VernacularTitle:先天性脊柱裂与脊髓栓系综合征的手术治疗
Author: Weiping LIU ; Xiang ZHANG ; Zhou FEI
Publication Type:Journal Article
Keywords: spinal dysraphism; tethered cord syndrome; microsurgery
From: Medical Journal of Chinese People's Liberation Army 2001;0(12):-
CountryChina
Language:Chinese
Abstract: Objective To discuss the main features and experiences of surgical treatment of congenital spinal bifida and tethered cord syndrome. Methods Spinal bifida and tethered cord syndrome are congenital malformations. A study was conducted to analyse the morphology and the microsurgical operation of the diseases. During the Sept, 1993 to Feb, 2003, 528 patients were admitted to the hospital.

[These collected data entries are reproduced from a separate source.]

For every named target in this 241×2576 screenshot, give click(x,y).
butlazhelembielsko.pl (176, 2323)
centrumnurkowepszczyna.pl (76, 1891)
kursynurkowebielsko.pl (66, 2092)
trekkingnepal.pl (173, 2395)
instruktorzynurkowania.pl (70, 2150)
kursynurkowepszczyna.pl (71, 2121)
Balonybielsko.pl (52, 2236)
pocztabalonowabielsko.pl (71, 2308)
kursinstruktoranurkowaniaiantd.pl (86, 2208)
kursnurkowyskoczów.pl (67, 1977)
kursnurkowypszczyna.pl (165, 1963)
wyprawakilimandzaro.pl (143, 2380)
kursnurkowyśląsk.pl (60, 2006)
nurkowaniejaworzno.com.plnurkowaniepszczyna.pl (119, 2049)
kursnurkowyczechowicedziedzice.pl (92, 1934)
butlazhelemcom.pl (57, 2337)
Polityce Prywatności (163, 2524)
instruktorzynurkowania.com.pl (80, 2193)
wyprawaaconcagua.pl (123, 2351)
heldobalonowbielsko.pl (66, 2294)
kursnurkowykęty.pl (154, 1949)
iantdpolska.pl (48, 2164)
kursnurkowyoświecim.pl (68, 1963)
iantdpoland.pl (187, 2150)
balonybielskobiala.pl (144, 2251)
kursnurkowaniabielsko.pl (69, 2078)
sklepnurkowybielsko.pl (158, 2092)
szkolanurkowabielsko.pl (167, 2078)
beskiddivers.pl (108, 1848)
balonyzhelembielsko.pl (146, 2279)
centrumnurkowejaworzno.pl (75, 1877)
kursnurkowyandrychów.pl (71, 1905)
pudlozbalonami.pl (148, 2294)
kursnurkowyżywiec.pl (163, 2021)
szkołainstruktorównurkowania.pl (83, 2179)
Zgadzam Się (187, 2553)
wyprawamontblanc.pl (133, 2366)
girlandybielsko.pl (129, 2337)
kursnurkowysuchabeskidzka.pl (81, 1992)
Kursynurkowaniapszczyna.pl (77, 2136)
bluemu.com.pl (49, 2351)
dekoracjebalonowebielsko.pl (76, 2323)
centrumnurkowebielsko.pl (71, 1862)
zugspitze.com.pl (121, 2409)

The age ranged from 5 months to 45 years old (mean age 9 years). 239 cases(45.3%) were diagnosed as myelomeningocele, 123 cases(23.3%) were meningocele, 107 (20.3%) were spinal bifida with lipoma, and 59 cases of spinal bifida occulta (1.2%). Surgical removal of the arachnoid cyst and lipoma relieved compression of the spinal dural sac and the tethered spinal cord. Results Improvement was achieved in 322 cases (61%), no improvement in 194 cases (36.7%), and exacerbation of symptoms in 12 cases (2.3%). Conclusion Careful planning for the surgical treatment of spinal bifida is imperative. It is also important to release the compression tissues, in the spinal canal and to loosen the tethering.